Work order: Starting from the line that contains "NAUČNÁ STEZKA ÚDOLÍM MŽE (928, 1456)", give back every line through the end of the listing exactly as written and no other line.

Given information:
- Opening Delimiter -
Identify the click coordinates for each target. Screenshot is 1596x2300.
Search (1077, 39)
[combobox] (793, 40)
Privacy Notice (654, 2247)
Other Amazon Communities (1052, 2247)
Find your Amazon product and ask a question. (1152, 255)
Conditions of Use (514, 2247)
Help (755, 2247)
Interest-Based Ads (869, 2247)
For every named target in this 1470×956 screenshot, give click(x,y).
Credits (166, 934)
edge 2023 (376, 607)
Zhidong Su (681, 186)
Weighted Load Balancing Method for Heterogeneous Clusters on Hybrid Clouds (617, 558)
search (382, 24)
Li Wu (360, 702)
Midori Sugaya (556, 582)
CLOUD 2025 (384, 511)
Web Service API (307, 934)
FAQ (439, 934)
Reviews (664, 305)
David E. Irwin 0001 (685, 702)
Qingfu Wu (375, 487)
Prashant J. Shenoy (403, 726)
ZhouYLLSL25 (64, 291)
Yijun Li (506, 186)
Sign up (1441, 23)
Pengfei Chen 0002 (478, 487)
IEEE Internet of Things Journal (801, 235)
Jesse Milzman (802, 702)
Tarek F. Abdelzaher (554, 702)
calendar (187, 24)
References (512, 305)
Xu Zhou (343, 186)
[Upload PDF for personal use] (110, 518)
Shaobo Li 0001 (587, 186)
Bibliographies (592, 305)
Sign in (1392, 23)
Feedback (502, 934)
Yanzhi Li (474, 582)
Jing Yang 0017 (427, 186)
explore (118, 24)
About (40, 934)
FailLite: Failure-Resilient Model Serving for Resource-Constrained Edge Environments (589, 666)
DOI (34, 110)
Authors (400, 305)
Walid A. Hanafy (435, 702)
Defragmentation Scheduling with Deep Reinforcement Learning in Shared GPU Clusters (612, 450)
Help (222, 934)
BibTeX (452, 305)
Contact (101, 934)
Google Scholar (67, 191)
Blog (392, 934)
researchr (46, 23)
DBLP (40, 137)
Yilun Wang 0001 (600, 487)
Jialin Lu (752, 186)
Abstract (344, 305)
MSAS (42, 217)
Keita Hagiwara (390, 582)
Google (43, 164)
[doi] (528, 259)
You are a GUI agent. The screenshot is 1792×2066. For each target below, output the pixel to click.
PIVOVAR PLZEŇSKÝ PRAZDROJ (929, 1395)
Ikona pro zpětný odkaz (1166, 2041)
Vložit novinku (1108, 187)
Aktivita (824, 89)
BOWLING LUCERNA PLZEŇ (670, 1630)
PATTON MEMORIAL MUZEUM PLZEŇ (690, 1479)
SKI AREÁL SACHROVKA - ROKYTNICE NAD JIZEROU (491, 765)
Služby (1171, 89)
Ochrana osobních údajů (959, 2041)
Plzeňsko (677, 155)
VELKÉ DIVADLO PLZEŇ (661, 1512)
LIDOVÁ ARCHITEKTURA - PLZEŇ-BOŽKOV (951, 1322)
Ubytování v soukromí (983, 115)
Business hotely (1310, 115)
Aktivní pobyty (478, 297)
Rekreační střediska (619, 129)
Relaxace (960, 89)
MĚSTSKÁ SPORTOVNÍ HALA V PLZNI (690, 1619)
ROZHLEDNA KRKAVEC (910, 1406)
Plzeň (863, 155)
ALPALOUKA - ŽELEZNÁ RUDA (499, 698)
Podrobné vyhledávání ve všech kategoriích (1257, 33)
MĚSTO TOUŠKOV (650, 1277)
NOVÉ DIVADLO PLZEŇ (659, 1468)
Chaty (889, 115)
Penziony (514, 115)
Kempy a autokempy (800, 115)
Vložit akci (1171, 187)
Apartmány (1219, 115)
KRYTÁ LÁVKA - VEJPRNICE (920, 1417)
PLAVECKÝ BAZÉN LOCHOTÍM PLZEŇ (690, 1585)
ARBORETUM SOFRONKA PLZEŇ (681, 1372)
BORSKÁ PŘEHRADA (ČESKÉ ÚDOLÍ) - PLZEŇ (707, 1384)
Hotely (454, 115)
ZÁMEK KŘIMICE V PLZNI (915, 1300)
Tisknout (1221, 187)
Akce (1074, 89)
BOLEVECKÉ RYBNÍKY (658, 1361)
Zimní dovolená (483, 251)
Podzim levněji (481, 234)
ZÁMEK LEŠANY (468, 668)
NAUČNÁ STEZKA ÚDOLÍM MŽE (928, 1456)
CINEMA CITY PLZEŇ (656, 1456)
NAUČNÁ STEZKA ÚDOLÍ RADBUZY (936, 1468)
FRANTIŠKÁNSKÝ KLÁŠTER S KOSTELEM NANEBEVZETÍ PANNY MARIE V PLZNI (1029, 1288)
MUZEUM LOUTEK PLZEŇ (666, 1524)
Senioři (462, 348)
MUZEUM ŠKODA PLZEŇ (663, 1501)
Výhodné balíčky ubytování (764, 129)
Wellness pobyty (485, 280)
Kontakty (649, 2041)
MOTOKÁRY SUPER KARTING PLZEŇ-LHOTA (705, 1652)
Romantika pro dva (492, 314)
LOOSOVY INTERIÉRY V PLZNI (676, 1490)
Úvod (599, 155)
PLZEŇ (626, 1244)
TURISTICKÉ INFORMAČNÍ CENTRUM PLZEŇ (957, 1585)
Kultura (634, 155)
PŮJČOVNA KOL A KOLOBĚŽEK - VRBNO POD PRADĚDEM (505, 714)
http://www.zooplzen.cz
- Closing Delimiter -
Result of this task:
NAUČNÁ STEZKA ÚDOLÍM MŽE (928, 1456)
CINEMA CITY PLZEŇ (656, 1456)
NAUČNÁ STEZKA ÚDOLÍ RADBUZY (936, 1468)
FRANTIŠKÁNSKÝ KLÁŠTER S KOSTELEM NANEBEVZETÍ PANNY MARIE V PLZNI (1029, 1288)
MUZEUM LOUTEK PLZEŇ (666, 1524)
Senioři (462, 348)
MUZEUM ŠKODA PLZEŇ (663, 1501)
Výhodné balíčky ubytování (764, 129)
Wellness pobyty (485, 280)
Kontakty (649, 2041)
MOTOKÁRY SUPER KARTING PLZEŇ-LHOTA (705, 1652)
Romantika pro dva (492, 314)
LOOSOVY INTERIÉRY V PLZNI (676, 1490)
Úvod (599, 155)
PLZEŇ (626, 1244)
TURISTICKÉ INFORMAČNÍ CENTRUM PLZEŇ (957, 1585)
Kultura (634, 155)
PŮJČOVNA KOL A KOLOBĚŽEK - VRBNO POD PRADĚDEM (505, 714)
http://www.zooplzen.cz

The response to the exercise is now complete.